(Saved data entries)
----------------

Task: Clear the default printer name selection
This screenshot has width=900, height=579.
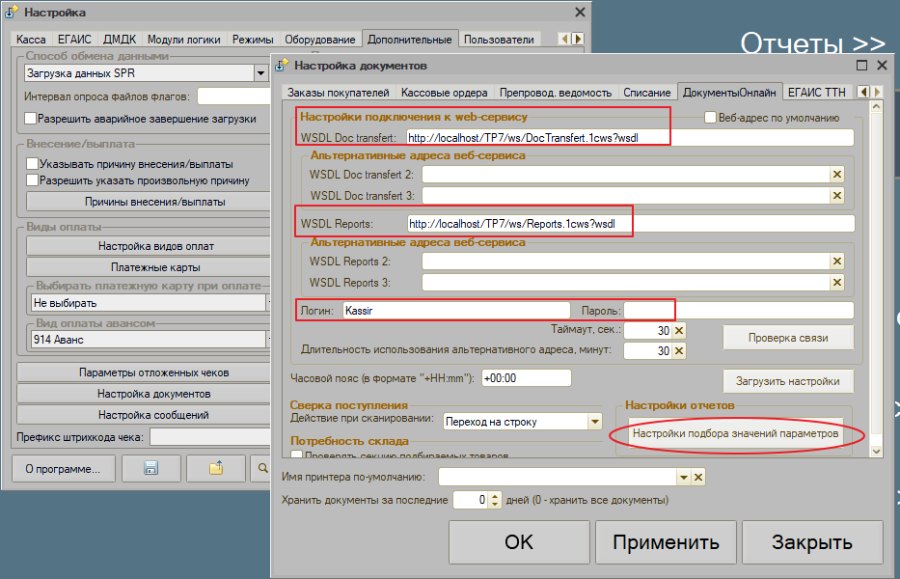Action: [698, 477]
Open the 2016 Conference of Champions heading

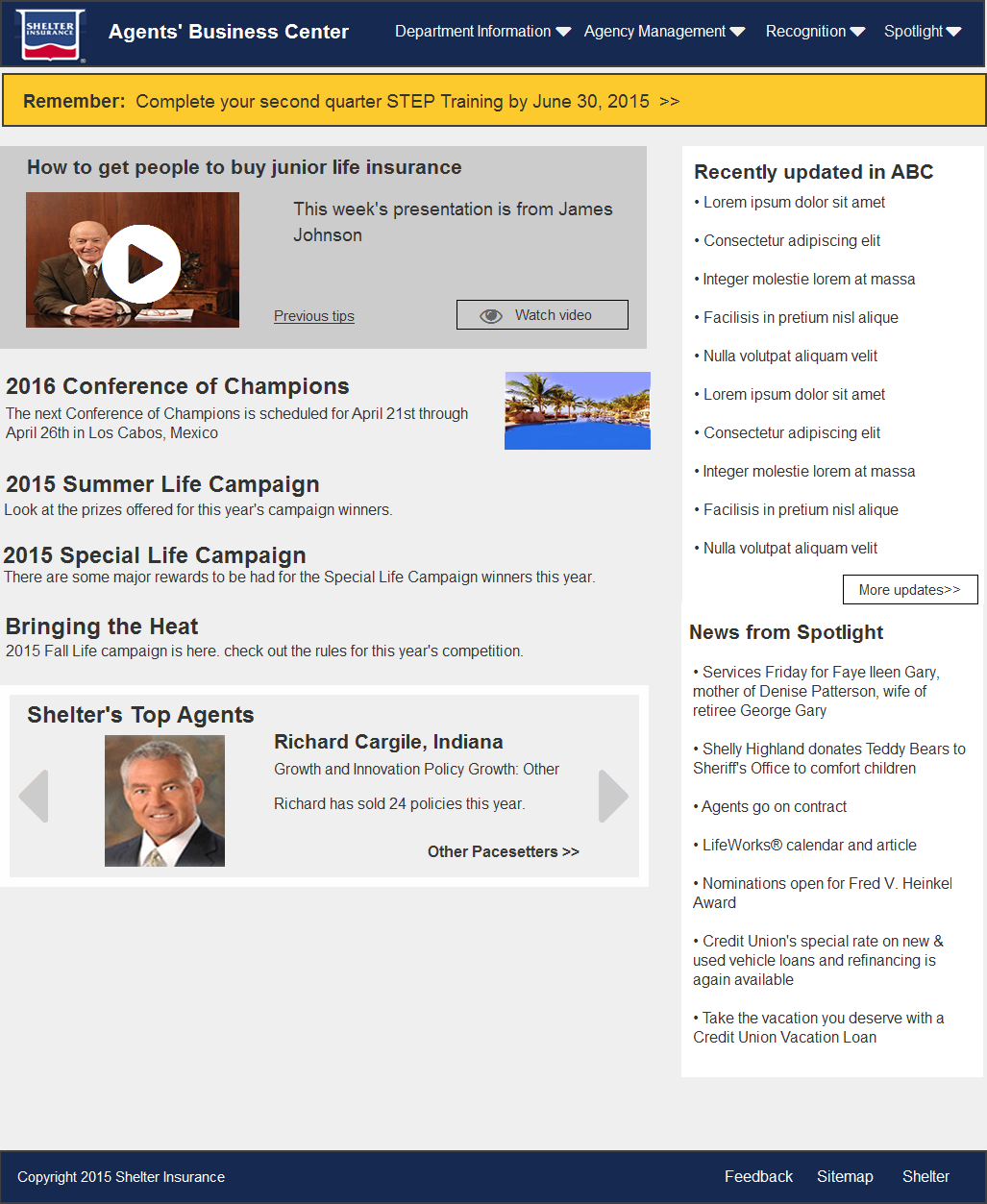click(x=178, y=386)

----------------

» **WORK INSTRUCTION**:
Repeat every line above exactly, minus the pictures.

» **EXERCISE SOLUTION**:
Task: Clear the default printer name selection
This screenshot has width=900, height=579.
Action: [698, 477]
Open the 2016 Conference of Champions heading

click(x=178, y=386)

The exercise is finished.